▸ Data
--------------------------------

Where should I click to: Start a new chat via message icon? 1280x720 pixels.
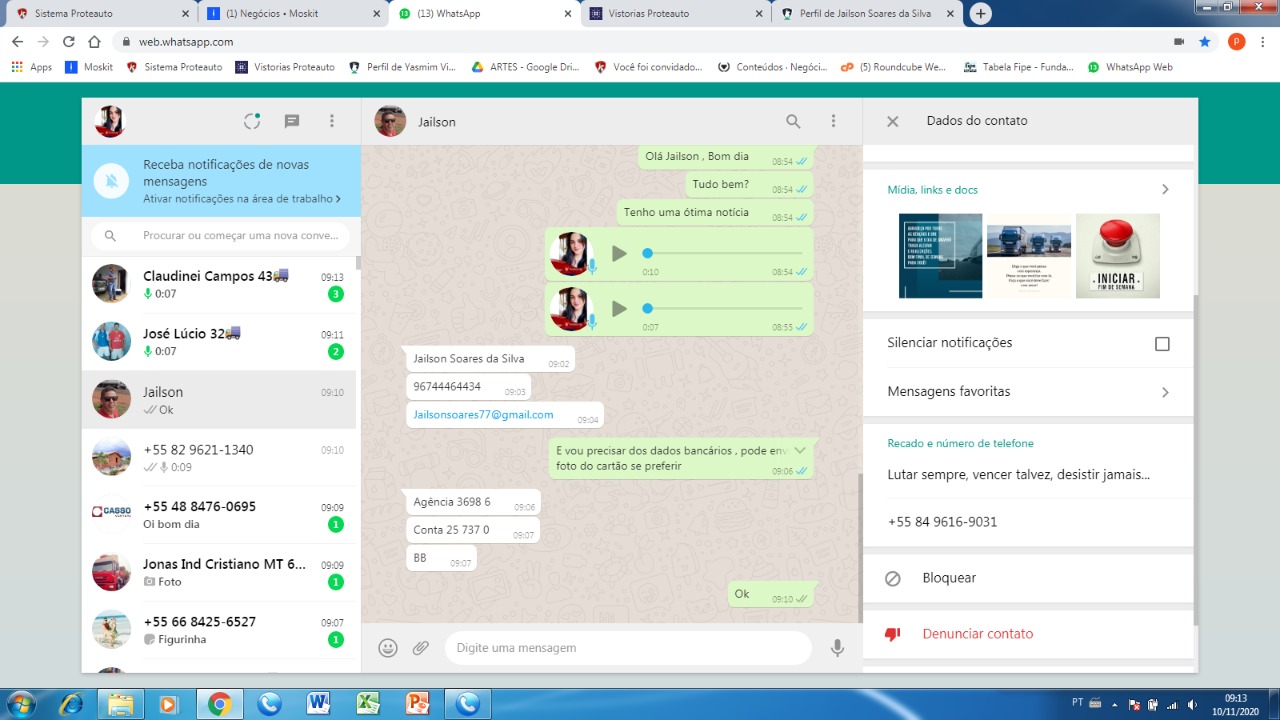292,121
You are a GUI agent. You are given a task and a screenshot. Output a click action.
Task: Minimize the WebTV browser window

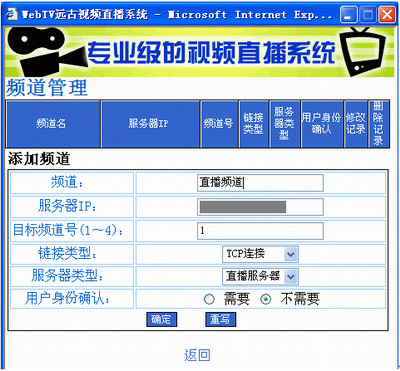click(x=349, y=15)
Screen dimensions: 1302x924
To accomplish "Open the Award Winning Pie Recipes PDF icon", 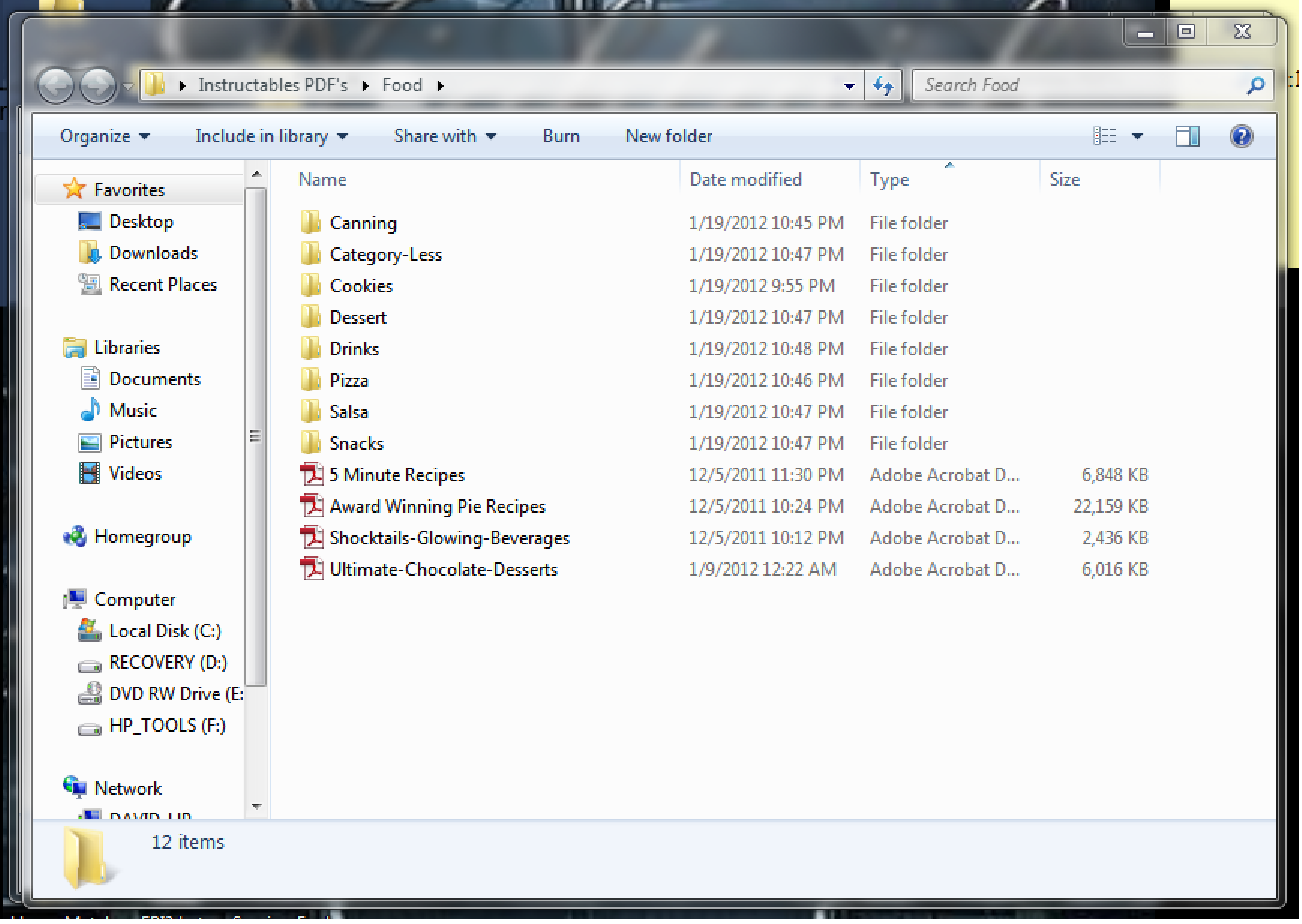I will (311, 506).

--------------------------------

▸ What to do
A verbatim copy of the records is expected, from their first line through the line with "Screen dimensions: 1302x924", inclusive, with the pictures removed.

▸ Solution below
Where should I click to: Start a new chat via message icon? 1280x720 pixels.
292,121
You are a GUI agent. You are given a task and a screenshot. Output a click action.
Task: Minimize the WebTV browser window

click(x=349, y=15)
Screen dimensions: 1302x924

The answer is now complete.